[Editor: This poem by Marie E. J. Pitt was published in The Horses of the Hills and Other Verses (1911).]
Soul Ferry.
There’s a mist upon the river
Where it runs by Peopletown —
(O the ferry by the river — O the swiftly-running sands!)
O the ghostly winds a-shiver
Where the life-lights flicker down
And the strangers take the ferry where the stream is ribbed and brown,
In the boats not made with hands.
There’s a boat beside the ferry,
And a silent boatman steers —
(O the lilt of lipping water as he dips his muffled oar!)

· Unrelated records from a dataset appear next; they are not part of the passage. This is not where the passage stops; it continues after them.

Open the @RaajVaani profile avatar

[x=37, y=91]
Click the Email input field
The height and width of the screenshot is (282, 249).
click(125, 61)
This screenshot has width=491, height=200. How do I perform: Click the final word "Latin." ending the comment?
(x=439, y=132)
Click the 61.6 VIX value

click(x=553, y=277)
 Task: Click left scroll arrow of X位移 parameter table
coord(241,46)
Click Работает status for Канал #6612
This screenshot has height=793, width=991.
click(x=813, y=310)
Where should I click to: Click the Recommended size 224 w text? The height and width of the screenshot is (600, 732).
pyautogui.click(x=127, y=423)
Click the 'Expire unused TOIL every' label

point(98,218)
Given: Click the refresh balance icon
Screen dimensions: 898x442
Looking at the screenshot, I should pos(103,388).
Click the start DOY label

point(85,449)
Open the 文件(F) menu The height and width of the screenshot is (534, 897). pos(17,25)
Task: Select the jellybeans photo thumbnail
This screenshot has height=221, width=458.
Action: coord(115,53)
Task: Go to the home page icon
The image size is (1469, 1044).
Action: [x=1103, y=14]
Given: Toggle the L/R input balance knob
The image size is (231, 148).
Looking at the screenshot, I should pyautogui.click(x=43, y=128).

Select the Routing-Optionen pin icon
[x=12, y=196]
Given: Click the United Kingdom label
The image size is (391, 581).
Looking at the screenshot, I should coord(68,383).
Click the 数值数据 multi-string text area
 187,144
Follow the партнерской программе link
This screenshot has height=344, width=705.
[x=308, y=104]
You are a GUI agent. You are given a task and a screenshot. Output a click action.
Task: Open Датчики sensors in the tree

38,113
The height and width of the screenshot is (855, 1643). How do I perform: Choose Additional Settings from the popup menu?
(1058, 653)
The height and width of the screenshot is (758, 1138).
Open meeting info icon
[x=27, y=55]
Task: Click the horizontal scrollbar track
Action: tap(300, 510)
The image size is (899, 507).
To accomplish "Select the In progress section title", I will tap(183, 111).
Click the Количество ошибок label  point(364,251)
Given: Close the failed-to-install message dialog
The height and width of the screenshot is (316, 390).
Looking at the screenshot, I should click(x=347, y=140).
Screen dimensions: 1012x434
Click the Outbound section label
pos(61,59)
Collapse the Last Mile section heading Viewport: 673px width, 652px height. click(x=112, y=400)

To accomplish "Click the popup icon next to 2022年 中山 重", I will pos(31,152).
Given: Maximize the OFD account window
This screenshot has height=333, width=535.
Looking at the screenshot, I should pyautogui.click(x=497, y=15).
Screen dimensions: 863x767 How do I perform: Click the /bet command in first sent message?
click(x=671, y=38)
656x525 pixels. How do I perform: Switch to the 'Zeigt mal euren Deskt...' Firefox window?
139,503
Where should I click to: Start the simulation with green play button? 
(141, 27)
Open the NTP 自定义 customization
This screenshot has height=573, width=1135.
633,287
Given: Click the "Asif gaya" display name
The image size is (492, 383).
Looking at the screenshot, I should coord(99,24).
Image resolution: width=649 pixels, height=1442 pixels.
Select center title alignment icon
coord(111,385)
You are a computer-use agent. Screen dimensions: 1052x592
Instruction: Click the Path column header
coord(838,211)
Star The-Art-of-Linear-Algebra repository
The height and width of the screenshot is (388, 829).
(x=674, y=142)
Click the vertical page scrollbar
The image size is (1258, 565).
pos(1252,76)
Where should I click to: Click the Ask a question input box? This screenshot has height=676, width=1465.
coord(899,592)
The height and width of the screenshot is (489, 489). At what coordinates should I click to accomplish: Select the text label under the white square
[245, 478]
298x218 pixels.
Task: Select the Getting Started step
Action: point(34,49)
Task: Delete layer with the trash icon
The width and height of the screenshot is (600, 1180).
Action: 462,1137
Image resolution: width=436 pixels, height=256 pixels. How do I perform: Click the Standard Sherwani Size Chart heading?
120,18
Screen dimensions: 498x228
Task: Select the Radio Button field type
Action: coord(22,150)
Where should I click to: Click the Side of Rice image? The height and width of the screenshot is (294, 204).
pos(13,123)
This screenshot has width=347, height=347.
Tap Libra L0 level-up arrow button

For they drown beside the ferry,
Where the ribbed brown current veers —
And an eerie chant comes floating — floating back to mortal ears
On the winds of Evermore.
And never day rolls westward,
And never night comes east —
(O the rustle of their garments, and the wan wind sobbing low!)
But riotward or restward,
From the fast or to the feast
They must journey by Soul Ferry — Yea, the greatest and the least —
Where the ribbed brown waters flow.
Still they dream beside the ferry
Where the silent boatman waits —
(O the whisp’ring of the waters, where the soul-ships settle down!)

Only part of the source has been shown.